Brief: Your task is to copy exactly the lines from the line containing "This screenshot has width=1366, height=732." through the end of the listing below, with pictures left out.

____________________

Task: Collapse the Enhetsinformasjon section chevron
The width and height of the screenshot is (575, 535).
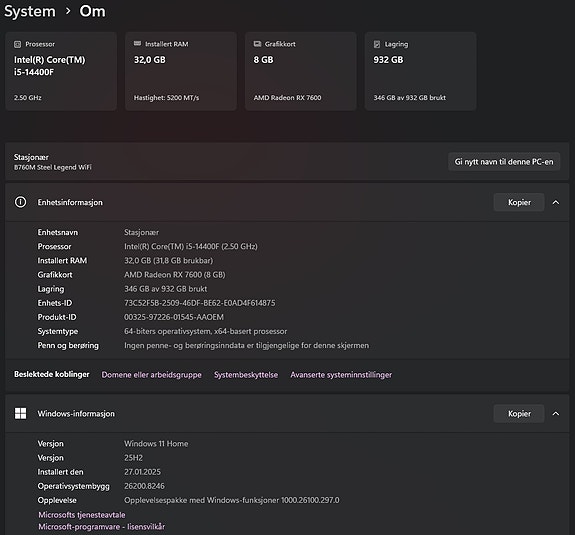Action: (x=556, y=202)

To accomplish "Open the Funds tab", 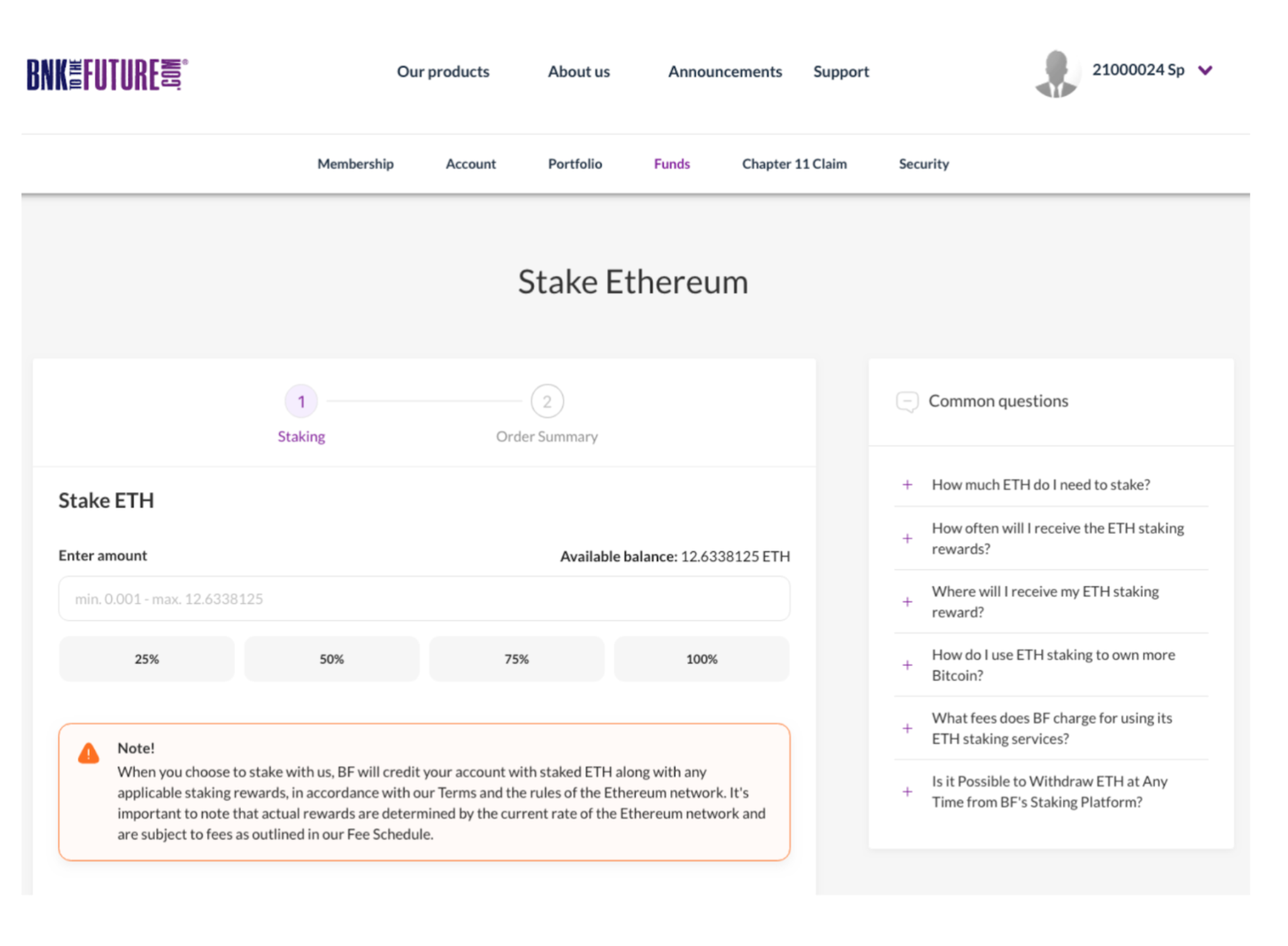I will click(x=672, y=164).
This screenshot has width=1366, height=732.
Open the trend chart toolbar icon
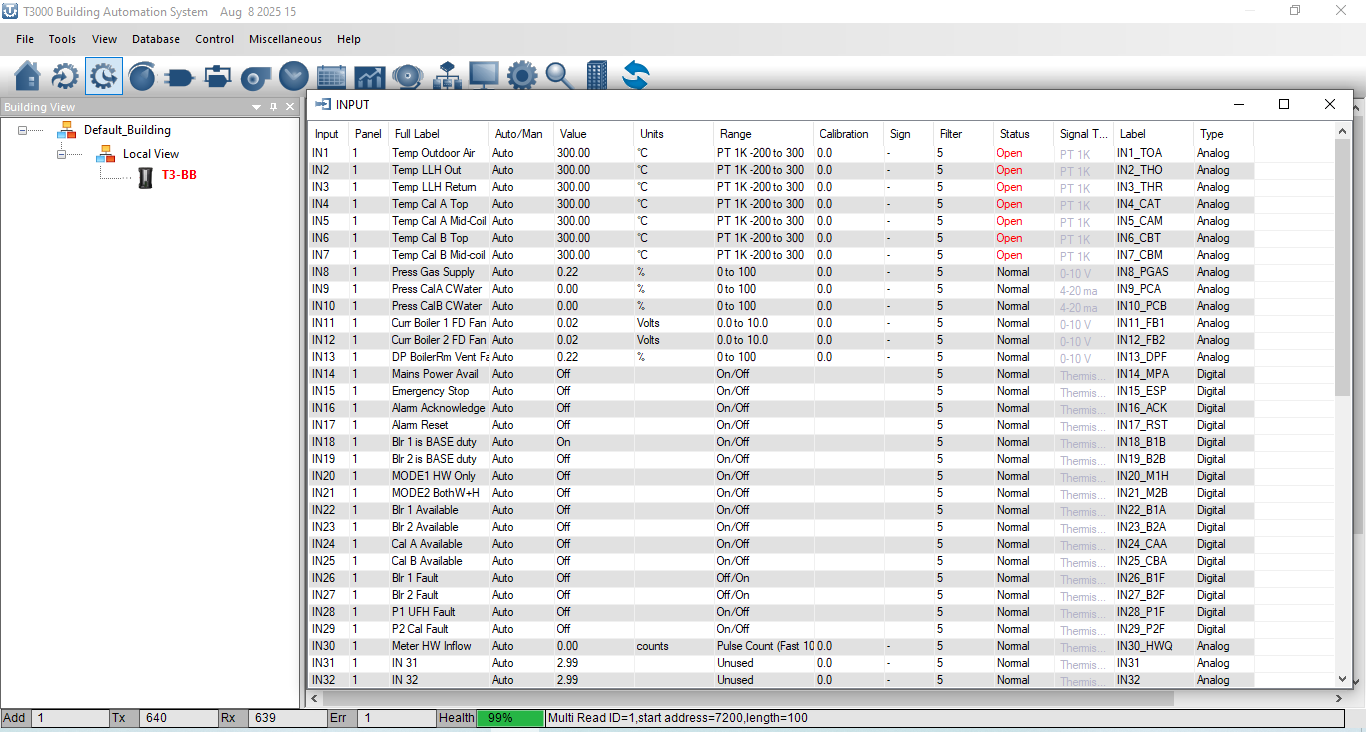[369, 76]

____________________

Finished exercise:
This screenshot has width=1366, height=732.
Open the trend chart toolbar icon
[369, 76]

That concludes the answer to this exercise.